As I mentioned above, time to paint and interactivity are the most crucial part of a good user experience. The majority of third party tags most likely won’t have a crucial role in your site's UX with the exception of key user-facing widgets like reviews and product recommendations. Almost all other widgets and tags can be delayed until the site is fully interactive.
For this reason, it’s important to make sure these tags are loaded at the end of the HTML body AND their execution orders are asynchronous. Being asynchronous means the browser wont block the site from becoming interactive waiting on the tags to load and execute.
Lastly, it’s best practice to use a tag manager solution, such as Google Tag Manager. It will help you better manage your tags and allow non-technical teammates to implement tags directly without developer assistance.
So you’ve done all this work optimizing your site speed, and your pagespeed insights score has gone up, but now what? Here a some considerations for measuring success.

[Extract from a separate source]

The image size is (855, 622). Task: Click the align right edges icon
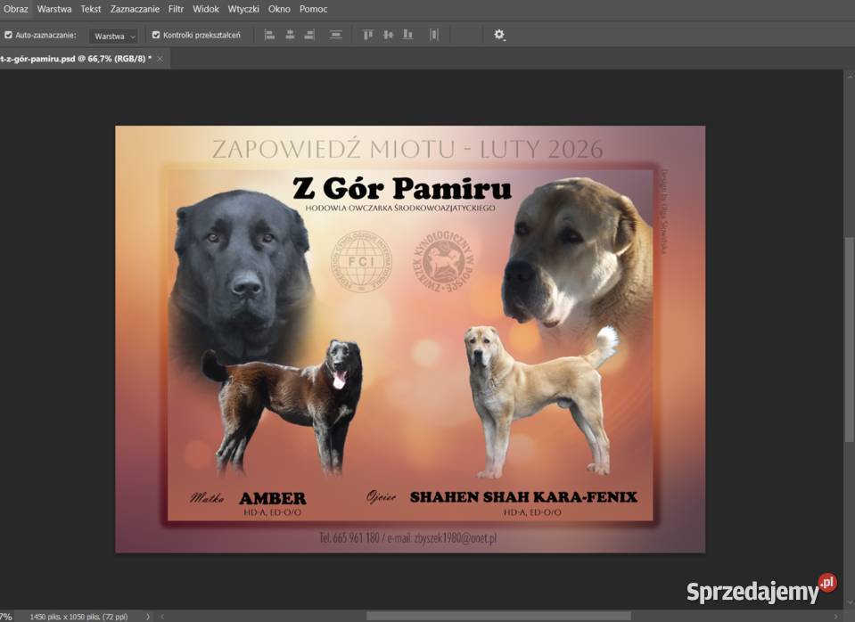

While lower funnel metrics like Conversion Rate and AOV are always important factors, there are more upper-funnel metrics I’d keep in mind as well, such as bounce rate and Pageviews per Session.
A lower Bounce Rate indicates that less people are leaving right away due to slow site speed. The goal here is to retain the impatient users. Reducing Bounce Rate is crucial for a marketing-driven organization since every click has a concrete dollar amount tied to it.
Pageviews per Session
A higher Pageviews per Session indicates that user has confidence in the performance of the site and is not hesitant to keep exploring. Such hesitancy can arise from not wanting to wait for another long page load.
In this post, we walked through the importance of optimizing site performance, the tools you can use to measure site performance, how to further refine the optimizations approach, and measuring success.